Apesar das vozes, que no
contexto da vitória democrática para o triunfo da alternância clamarem pelo
estancamento de aberrações, até então praticadas pelo regime no sentido duma célere reconciliação, a Guiné-Bissau
ainda continua refém de uma das suas maiores ameaças de sempre. Referimo-nos a
instabilidade política. É ela que tem provocado ecos de desequilíbrio na
governação. Esta visão sucinta da realidade, mostra que há no interior da
própria administração central, conflitos internos não resolvidos.
Efectivamente, entre o imbróglio e a coabitação política inglória o sistema
está fadado. E mais ! Muitas das situações ridículas do presente apontam, neste
campo complexo do jogo, para a falta de uma política de concertação ativa e de
diálogo permanente que, logicamente, envolvesse atores da sociedade civil,
nomeadamente os sindicatos, partidos políticos, associações juvenis e
profissionais, ONG’s e diferentes confissões religiosas. A busca, portanto, de
soluções radicalmente novas para lá das contigências conjunturais deveria
convocar todos
à união.
O comprometimento com o
ideal democrático, na forma de aplicação de seus valores normativos
intrínsecos, deve permitir que o abuso de poder seja restringido e fazer com
que a justiça funcione ao mínimo. Paradoxalmente, privilegiar hoje uma
pluralidade de factores que animam a nossa viva pretensão de fusionar mecanismos possíveis em detrimento da paz e estabilidade é sem dúvida,
perante a presente conjuntura, uma questão permeável. Não obstante, poderia contribuir para evitar
formatos institucionais e códigos morais rígidos que abrissem espaço para
decisões arbitrárias e abusos de poder. Partindo dessa premissa incontestável,
e visando uma orientação de opinião no sentido desejável, a questão seria
então, a de como amnistiar os erros e deslizes de outrora, se no contexto
actual do agir político, ainda não se vislumbra sinais relativamente positivos
de mudança por oposição ao culto de práticas subversivas e do macabrismo
político.
Há bastante evidência de
que, na Guiné-Bissau, depois de termos visto e assistido em momentos conturbados da
história, uma grande quantidade de ocorrências do slogan “nô purda dja n’tru”,
parece reunir consenso para encorajar a iniciativa dum amplo debate sobre as
possibilidades de estabilização. Tal desiderato, sob efeito acumulado das
crises por que tem passado a Guiné-Bissau é uma condição indispensável, única e
talvez a necessária para reconciliar os guineenses numa perspectiva meramente política e fazer com
que o próprio país se coloque no aspiral ascendente rumo ao desenvolvimento. É
de salientar por outro lado, que a crescente deliquescência
politico-institucional e o esvaziamento da ética pública, em função dos
interesses alheios e mesquinhos da elite dirigente, são por assim dizer sinais
perigosos à boa governação e a estabilidade.

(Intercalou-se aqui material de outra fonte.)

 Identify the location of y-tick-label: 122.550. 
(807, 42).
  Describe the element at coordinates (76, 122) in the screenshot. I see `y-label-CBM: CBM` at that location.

A estabilidade política que
a Guiné-Bissau requer deve resultar da combinação dos elementos que garantam a
participação da cidadania e as necessidades técnicas e operacionais que o
governo precisa para o pleno cumprimento de suas funções. Caso contrário, continuaremos
a suster descaminhos na condição mórbida da longa história em nome do
desenvolvimento, da paz e da democracia.
* É politólogo e investigador
associado do INEP - Instituto
Nacional de Estudos e Pesquisa da Guiné-Bissau. Publicou em Paris no ano 2016, o
livro intitulado « Réforme d’État et modernisation administrative en
Guinée-Bissau ». Possui Graduação em Ciência Política pela Universidade de
Brasília –UnB (Brasil, 2009), e é ainda titular de « Maîtrise en Science Politique, spécialité : travail politique et
parlementaire » pela Universidade Paris Ouest Nanterre la Défense
(França, 2012); « Master 2 en
Science politique à double finalité recherche et professionnelle,
spécialité : action publique » pela Universidade Paris 8 (França,
2013); « Diplôme universitaire de 2ème
cycle - Administrateur d’élections, domaine Droit électoral » pela
Universidade Paris 1 Phantéon Sorbonne (França, 2015); « Diplôme universitaire de 1er
cycle en Philosophie d’Éducation et Formation » pela Universidade
Paris-Descartes (université de Paris), França, 2019).